Apart from the auto mode operation, it can also operate in the manual operation mode. The manual operation mode means that the operator directly confirms the position of the punch tip 152 and performs the punch operation and the array operation while directly controlling the movement of the punch tip 152. The manual operation mode includes designating the positions of the holes of the recipient block 220 to be arrayed so that the array operation is performed.

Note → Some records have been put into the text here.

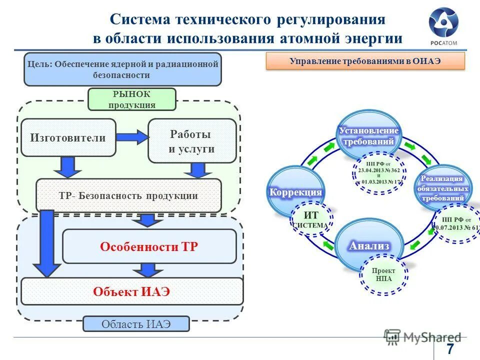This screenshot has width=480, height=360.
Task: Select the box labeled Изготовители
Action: tap(68, 138)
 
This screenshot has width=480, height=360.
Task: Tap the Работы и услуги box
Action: tap(192, 141)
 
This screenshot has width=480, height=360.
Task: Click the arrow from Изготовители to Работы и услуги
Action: tap(132, 136)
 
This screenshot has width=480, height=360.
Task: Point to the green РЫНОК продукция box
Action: tap(132, 99)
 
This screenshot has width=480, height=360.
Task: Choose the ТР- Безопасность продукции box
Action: tap(128, 196)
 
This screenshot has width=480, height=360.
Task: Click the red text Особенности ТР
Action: tap(148, 246)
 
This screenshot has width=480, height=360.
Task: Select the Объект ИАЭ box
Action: tap(132, 292)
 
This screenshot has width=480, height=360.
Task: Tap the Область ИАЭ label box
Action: tap(136, 324)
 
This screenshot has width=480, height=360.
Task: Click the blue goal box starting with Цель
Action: tap(122, 70)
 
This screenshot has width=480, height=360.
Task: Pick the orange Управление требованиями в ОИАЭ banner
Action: tap(366, 61)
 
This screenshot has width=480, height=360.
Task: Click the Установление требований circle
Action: tap(369, 136)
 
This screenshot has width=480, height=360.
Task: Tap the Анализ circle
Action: tap(369, 245)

  According to the present invention, the sample module 200 can be driven in the first direction, and the extraction module 100 and the vision module 300 can be driven in the second direction and the third direction. It has a structure capable of operation, array operation, and imaging or measurement operation. However, the sample module 200 may be fixed and the extraction module 100 and the vision module 300 may be driven in the first direction, the second direction, and the third direction. The sample module 200 can be driven in the second direction and the third direction, and the extraction module 100 and the vision module 300 can be driven in the first direction. The sample module 200 can be driven in the first direction, the extraction module 300 can be driven in the second direction and the third direction, and the vision module 300 can be driven in the first direction to the third direction. Is also possible. These structures can be easily implemented by those having ordinary knowledge in the technical field to which the present invention belongs.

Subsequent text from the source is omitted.